In a certain examination 52 candidates offered biology 60 history 96 maths 21 offered both biology and history 22 math and biology 16 math and history if 7 candidates offered all three subject represent the information on a venn diagram how many candidates were there for examination how many candidates offered one subject only how many candidates offered two subject only how many candidates offered at least two subject
impatient much?
give somebody a chance to happen to see what's up.
So - did you actually make a Venn diagram? You have all the numbers.
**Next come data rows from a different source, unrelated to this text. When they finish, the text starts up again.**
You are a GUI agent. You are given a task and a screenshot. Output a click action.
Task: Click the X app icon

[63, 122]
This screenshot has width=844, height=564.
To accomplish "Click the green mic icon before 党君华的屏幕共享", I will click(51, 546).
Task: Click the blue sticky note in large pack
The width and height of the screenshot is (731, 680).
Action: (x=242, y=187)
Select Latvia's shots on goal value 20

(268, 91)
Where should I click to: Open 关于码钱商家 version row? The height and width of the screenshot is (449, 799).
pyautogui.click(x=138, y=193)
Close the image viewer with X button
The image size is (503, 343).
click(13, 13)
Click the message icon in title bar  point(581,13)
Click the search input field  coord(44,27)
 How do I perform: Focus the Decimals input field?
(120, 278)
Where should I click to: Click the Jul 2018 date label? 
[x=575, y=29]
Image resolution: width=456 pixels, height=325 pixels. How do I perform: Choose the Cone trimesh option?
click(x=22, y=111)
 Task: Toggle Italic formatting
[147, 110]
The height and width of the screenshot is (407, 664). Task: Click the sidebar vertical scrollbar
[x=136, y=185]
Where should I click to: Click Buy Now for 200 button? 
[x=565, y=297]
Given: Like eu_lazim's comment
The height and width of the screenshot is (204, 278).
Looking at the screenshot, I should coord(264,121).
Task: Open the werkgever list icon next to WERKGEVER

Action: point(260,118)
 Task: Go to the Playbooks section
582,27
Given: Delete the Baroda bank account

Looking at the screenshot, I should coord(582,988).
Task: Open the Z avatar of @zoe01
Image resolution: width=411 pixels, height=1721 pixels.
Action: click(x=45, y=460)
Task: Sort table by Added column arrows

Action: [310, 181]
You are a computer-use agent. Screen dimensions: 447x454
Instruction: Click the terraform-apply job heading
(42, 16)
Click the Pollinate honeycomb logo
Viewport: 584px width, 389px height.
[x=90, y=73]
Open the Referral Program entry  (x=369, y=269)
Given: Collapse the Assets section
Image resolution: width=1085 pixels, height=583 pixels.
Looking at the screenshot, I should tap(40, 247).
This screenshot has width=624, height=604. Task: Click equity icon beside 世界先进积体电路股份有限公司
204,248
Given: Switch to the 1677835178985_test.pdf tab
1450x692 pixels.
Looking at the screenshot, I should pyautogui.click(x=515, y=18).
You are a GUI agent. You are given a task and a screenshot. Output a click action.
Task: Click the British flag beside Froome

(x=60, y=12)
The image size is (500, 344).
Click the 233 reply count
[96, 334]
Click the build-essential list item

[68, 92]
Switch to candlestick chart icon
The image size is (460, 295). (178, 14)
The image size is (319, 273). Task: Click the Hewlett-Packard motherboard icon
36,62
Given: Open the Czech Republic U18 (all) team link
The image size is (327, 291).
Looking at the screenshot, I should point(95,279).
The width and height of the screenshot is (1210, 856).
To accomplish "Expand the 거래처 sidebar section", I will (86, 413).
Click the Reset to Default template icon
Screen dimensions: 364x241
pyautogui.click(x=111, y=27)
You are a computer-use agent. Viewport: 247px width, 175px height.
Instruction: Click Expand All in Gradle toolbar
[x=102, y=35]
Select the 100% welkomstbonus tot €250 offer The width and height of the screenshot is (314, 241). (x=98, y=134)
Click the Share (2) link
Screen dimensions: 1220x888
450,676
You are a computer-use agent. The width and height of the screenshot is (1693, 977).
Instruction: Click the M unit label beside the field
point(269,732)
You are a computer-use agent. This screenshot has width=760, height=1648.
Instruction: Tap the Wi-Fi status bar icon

21-7 = 14 take only biology and history
16-7 = 9 take only math and history
22-7 = 15 take only math and biology
Now you can fill in the numbers for the remaining pieces, which will show how many are taking only a single subject
Then it is trivial to answer the questions.
No
To represent the given information on a Venn diagram, we need to consider three overlapping circles: one each for biology, history, and math.
Let's analyze the information step-by-step:
1. There were 52 candidates who offered biology.
2. There were 60 candidates who offered history.
3. There were 96 candidates who offered math.
4. 21 candidates offered both biology and history.
5. 22 candidates offered both math and biology.
6. 16 candidates offered both math and history.
7. 7 candidates offered all three subjects.
Now, let's place this information on the Venn diagram:
1. Start by drawing three overlapping circles.
2. Label one circle "Biology," another circle "History," and the third circle "Math."
3. In the intersection of all three circles, write the number "7" to represent the candidates who offered all three subjects.
Next, we'll determine the number of candidates for each category you asked about:
1. To find the total number of candidates for the examination, we sum up the number of candidates in each circle.
Total candidates = Candidates in Biology + Candidates in History + Candidates in Math
Total candidates = 52 + 60 + 96
2. To find the number of candidates who offered only one subject, we need to subtract the candidates from the overlapping sections of the circles.
Candidates offered only Biology = Candidates in Biology – (Candidates in Biology and History) – (Candidates in Biology and Math) + Candidates in all three subjects
Candidates offered only History = Candidates in History – (Candidates in Biology and History) – (Candidates in History and Math) + Candidates in all three subjects
Candidates offered only Math = Candidates in Math – (Candidates in Biology and Math) – (Candidates in History and Math) + Candidates in all three subjects
3. To find the number of candidates who offered two subjects only, we need to add up the candidates in the overlapping sections of the circles (excluding candidates in all three subjects).
Candidates offered Biology and History only = Candidates in Biology and History – Candidates in all three subjects
Candidates offered Biology and Math only = Candidates in Biology and Math – Candidates in all three subjects
Candidates offered History and Math only = Candidates in History and Math – Candidates in all three subjects
4. To find the number of candidates who offered at least two subjects, we add the candidates in the overlapping sections of the circles (including candidates in all three subjects).
Candidates offered at least Biology and History = Candidates in Biology and History (including Candidates in all three subjects)
Candidates offered at least Biology and Math = Candidates in Biology and Math (including Candidates in all three subjects)
Candidates offered at least History and Math = Candidates in History and Math (including Candidates in all three subjects)
By following these steps, you can determine the number of candidates in each category and represent the given information on a Venn diagram.